221人が本棚に入れています
本棚に追加
深々と降る雪のように、静かに積もった感情が今この瞬間ついに炸裂した。ガードを下げたギランハーツの顔面に向けて、ブランクは硬く握った拳を深々と叩き込んだ。
命中させることを最優先としたため、威力は大きなものではない。しかしドラゴン特有のマズルを長手方向に押し潰す一撃は最小のエネルギーで最大限のダメージを与える手法であり、容赦をするつもりはないと言う意志が強烈に込められていた。
「貴様をいくら痛め付けたところで現状を打開することはできぬ。これまでの亡状は今の一発で済ませてやっても良い。だが……」
間髪入れず浮き上がった爪先を踏み付ける。後ろに倒れまいと反射的に尾を地面に突っ張らせていたギランハーツはそれが助けになり身を起こすことに成功したが、それは即ちブランクの前にもう一度顔面を献上する行為に他ならない。
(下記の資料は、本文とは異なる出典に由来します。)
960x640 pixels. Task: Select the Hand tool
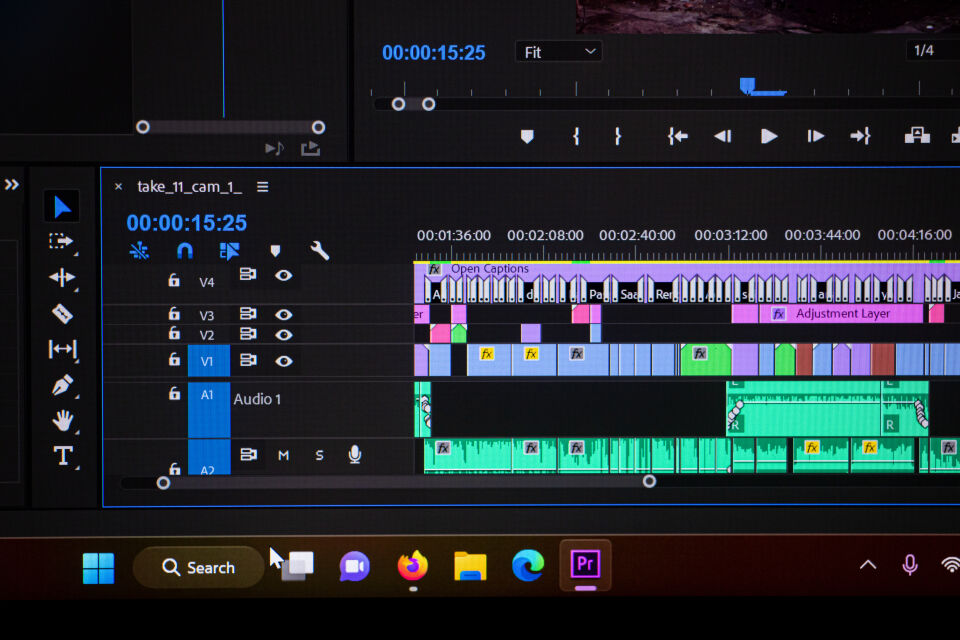pyautogui.click(x=62, y=420)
「この胸に滾る『何か』が消えるまで、楽にはさせんッ!」
更にもう一発。今度は外から内へ巻き込む軌道、所謂フックと呼ばれる打撃を見舞われギランハーツは大きく左によろける。その次に待っているのは無論左からのフックである。糸の切れた人形のように、その後暫く打ちのめされながら踊るギランハーツの姿は誰の目にも惨めに映った。格付けと言う名目においては、決着は完全に付いたと言っても過言ではない。
しかし、それでもブランクが胸に滾ると訴える『何か』は消えることがなかった。
(ブランク……マキナ……)
弾き飛ばされて自分の側に落ちていたサーベルを拾い上げ、かつて敬愛した男と今従うべき男の決闘を目の当たりにしたグルガンは、この場にいる全ての者と全く違う感情を抱いていた。
想いを馳せる先は、まだ幼いブランクに初めての稽古を付けた日のことであった。
最初のコメントを投稿しよう!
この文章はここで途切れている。